**PROBLEM DESCRIPTION**
Return the tail of the records exactly, starting from the line containing "Task: Click gray" and ending with the final line.
==============================
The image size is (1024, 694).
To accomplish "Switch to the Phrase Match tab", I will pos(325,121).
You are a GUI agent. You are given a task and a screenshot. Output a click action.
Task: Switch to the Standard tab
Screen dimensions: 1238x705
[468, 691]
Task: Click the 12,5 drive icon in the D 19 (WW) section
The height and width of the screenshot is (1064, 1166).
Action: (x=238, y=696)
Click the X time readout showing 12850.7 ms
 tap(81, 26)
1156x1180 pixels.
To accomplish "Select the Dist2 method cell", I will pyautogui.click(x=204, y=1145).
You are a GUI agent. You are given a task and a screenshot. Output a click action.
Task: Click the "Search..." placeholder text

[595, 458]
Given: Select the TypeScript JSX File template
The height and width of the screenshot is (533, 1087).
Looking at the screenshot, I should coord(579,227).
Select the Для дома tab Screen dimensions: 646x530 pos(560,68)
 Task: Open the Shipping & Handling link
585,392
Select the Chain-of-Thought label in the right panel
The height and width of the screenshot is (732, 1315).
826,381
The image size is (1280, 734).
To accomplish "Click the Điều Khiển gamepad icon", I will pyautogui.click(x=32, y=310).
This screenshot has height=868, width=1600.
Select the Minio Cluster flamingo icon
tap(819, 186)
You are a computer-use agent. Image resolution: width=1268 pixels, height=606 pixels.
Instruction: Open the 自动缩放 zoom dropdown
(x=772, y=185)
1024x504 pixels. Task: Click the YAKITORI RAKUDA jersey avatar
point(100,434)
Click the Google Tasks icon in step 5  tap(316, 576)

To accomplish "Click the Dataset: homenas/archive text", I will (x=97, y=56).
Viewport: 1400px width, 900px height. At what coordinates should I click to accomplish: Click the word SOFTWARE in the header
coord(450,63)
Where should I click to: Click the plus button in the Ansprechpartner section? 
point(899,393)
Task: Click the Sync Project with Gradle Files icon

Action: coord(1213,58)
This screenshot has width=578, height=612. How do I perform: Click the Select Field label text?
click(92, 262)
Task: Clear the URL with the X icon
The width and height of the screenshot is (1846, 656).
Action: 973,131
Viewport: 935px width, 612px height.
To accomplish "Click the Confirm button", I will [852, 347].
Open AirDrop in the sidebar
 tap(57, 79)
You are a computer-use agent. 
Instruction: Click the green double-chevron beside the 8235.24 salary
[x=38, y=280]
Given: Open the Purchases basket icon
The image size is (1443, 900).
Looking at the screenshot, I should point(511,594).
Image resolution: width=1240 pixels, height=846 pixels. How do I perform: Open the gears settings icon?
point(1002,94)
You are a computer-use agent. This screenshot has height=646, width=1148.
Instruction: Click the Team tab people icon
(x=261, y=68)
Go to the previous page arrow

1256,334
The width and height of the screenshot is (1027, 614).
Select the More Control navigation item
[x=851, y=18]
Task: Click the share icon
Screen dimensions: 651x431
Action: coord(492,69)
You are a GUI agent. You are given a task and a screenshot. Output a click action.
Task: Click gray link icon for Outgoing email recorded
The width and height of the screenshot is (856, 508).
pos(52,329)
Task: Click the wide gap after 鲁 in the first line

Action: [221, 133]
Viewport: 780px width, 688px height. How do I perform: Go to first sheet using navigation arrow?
==============================
**EXERCISE RESULT**
Task: Click gray link icon for Outgoing email recorded
The width and height of the screenshot is (856, 508).
pos(52,329)
Task: Click the wide gap after 鲁 in the first line

Action: [221, 133]
Viewport: 780px width, 688px height. How do I perform: Go to first sheet using navigation arrow?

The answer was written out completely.